Stored entries:
*****

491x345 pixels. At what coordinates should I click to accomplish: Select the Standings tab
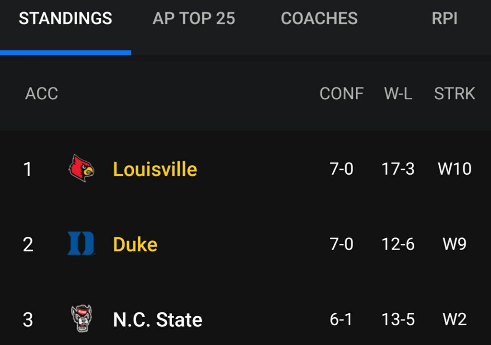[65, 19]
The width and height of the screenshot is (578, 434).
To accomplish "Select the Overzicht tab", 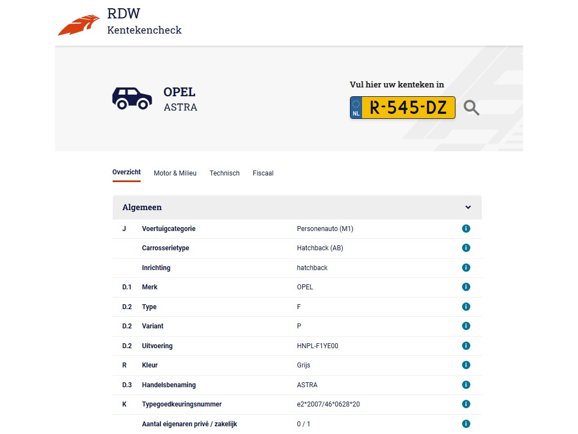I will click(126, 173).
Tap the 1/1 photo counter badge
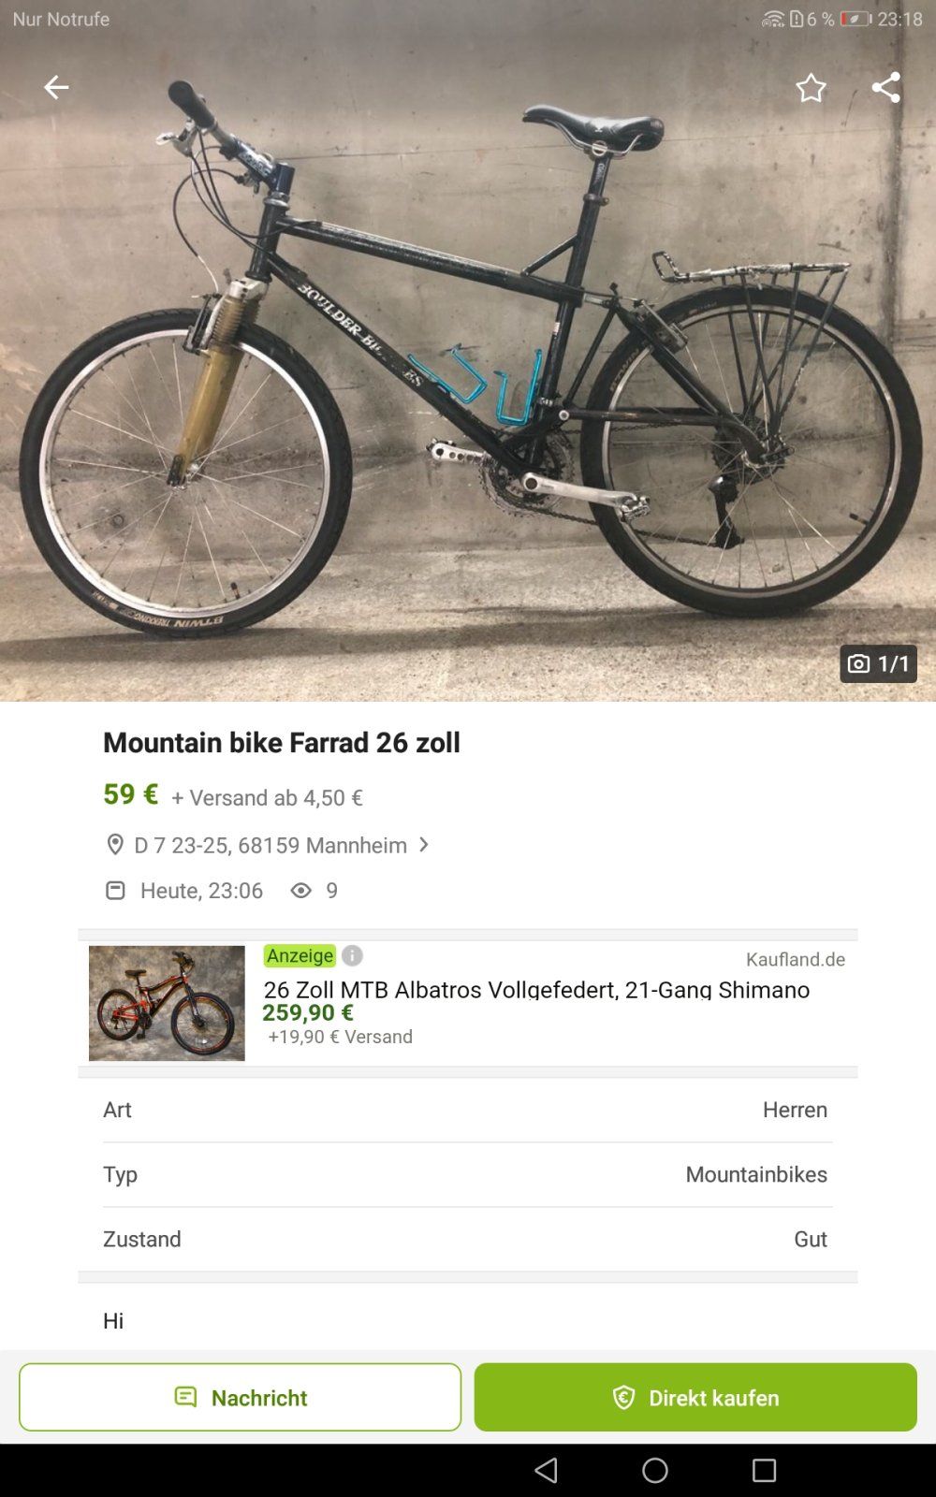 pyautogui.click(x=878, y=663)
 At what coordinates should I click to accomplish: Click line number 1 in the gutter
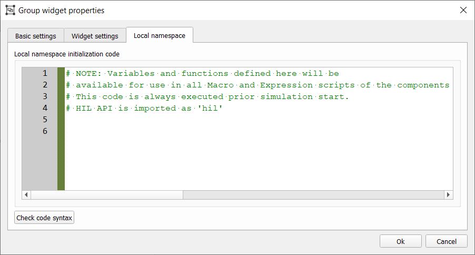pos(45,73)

*****

#### [Brief]
Omitting all pictures, retype exactly the lines from the line containing "Tap the 1/1 photo counter badge" down to the last line above, both ends included.

#### [Response to this task]
Tap the 1/1 photo counter badge
 pyautogui.click(x=878, y=663)
 At what coordinates should I click to accomplish: Click line number 1 in the gutter
pos(45,73)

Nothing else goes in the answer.